Marissa Mayer just cannot catch a break...
Yahoo's net revenue fell 8% in the third quarter, missing Wall street targets and underscoring its continuing struggles to revitalize its business.
The company said that it cut spending in its workforce and facilities during Q3 and that it will "narrow" its strategy and product focus going forward.
Yahoo's stock, which has risen about 19 percent over the past few weeks, slipped 1.7% in after hours trading on Tuesday.
"As we move into 2016, we will work to narrow our strategy, focusing on fewer products with higher quality to achieve improved growth and profitability," said CEO Marissa Mayer in a prepared statement with the quarterly results.
And it's gotten so bad at Yahoo that competitors are starting to take pity...
Yahoo…also said it had signed a search advertisement deal with Google Inc, a unit of Alphabet Inc.
Google will pay Yahoo a percentage of revenue from ads displayed on Yahoo sites and get fees for requests for image or Web search results.

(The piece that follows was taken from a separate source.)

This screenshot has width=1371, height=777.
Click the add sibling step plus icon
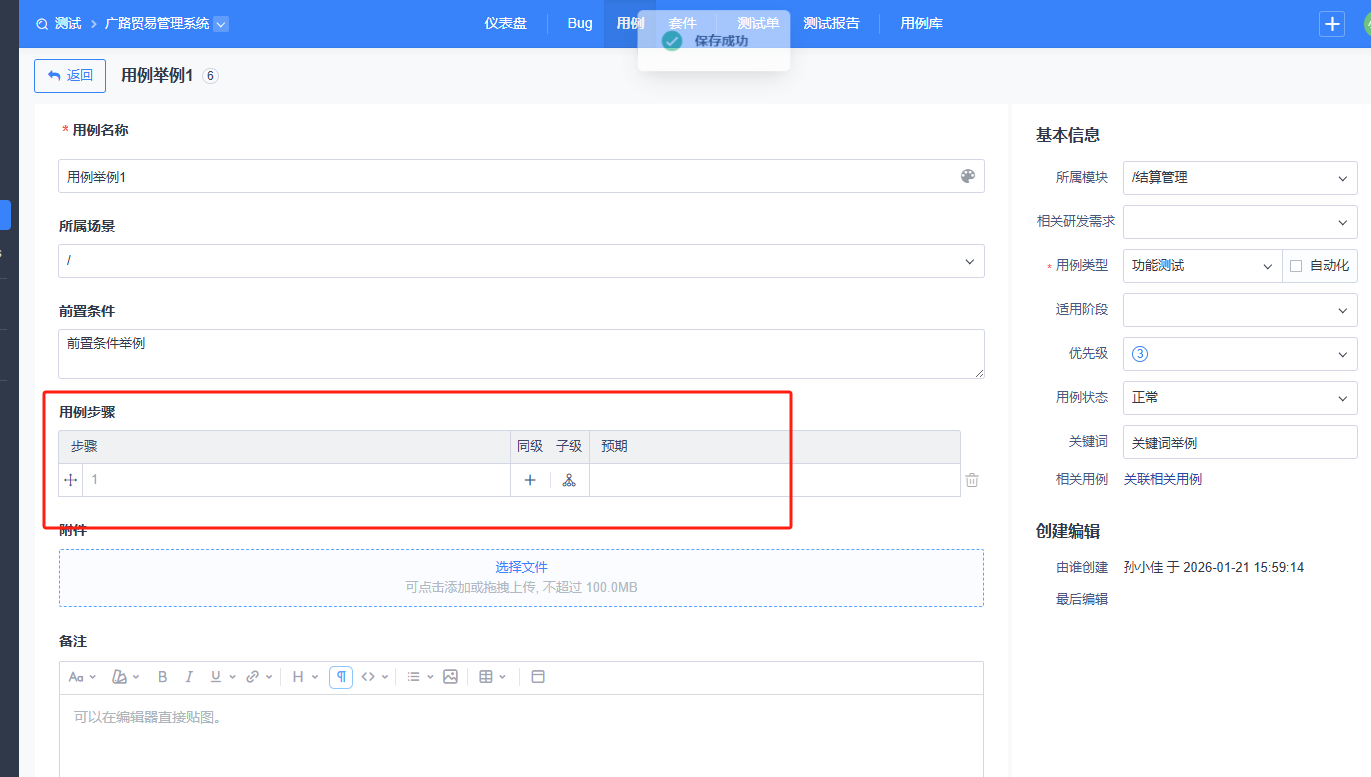[x=530, y=480]
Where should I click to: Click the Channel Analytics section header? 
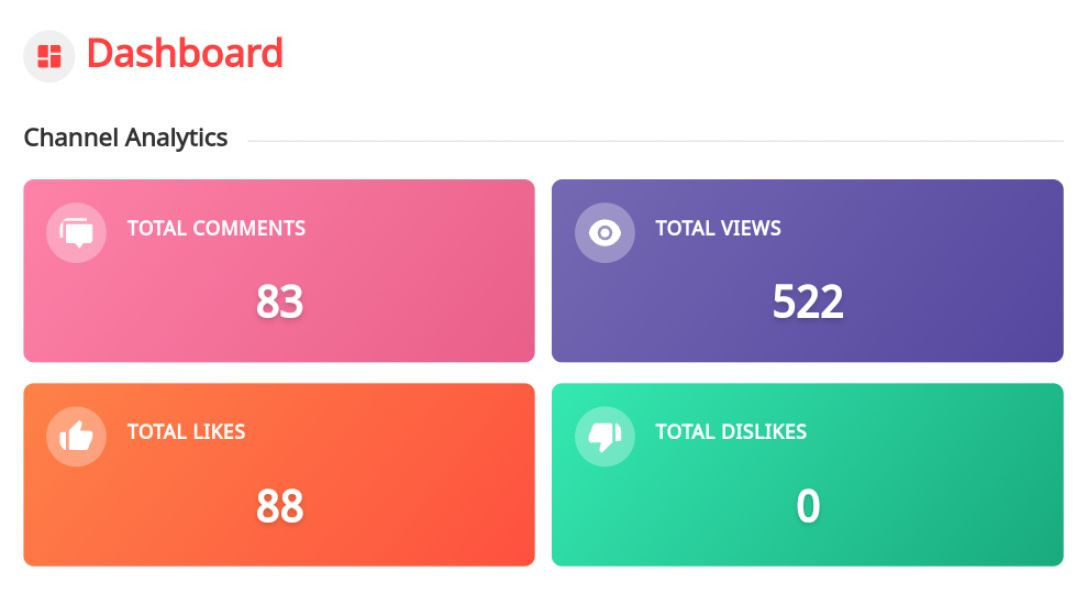125,138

And that money is going to come in handy because Yahoo has cut back on spending everywhere it possibly can... Just ask 'em.
"This quarter we've reduced spending in areas such as workforce, facilities and discretionary expenses, and in our ongoing efforts to control expenses, we'll continue to focus our headcount on growth initiatives," CFO Ken Goldman said in a prepared statement.
Like most trainwrecks, it's hard to avert your eyes from the huge, smoldering Y-shaped disaster that is Yahoo Inc.
But there is one last hope. Spinning off that Alibaba stock and trying to sell it without getting slapped by the taxman. Yahoo is a big company with expensive lawyers, this could just work...
Many investors are more interested in Yahoo's 15% stake in Alibaba than in Yahoo itself. Yahoo plans to spin off the Alibaba shares into a separate company by the end of the year. But the IRS has refused to give its advanced blessing that the spinoff will be treated as a tax-free transaction.
Vaya con dios, Yahoo.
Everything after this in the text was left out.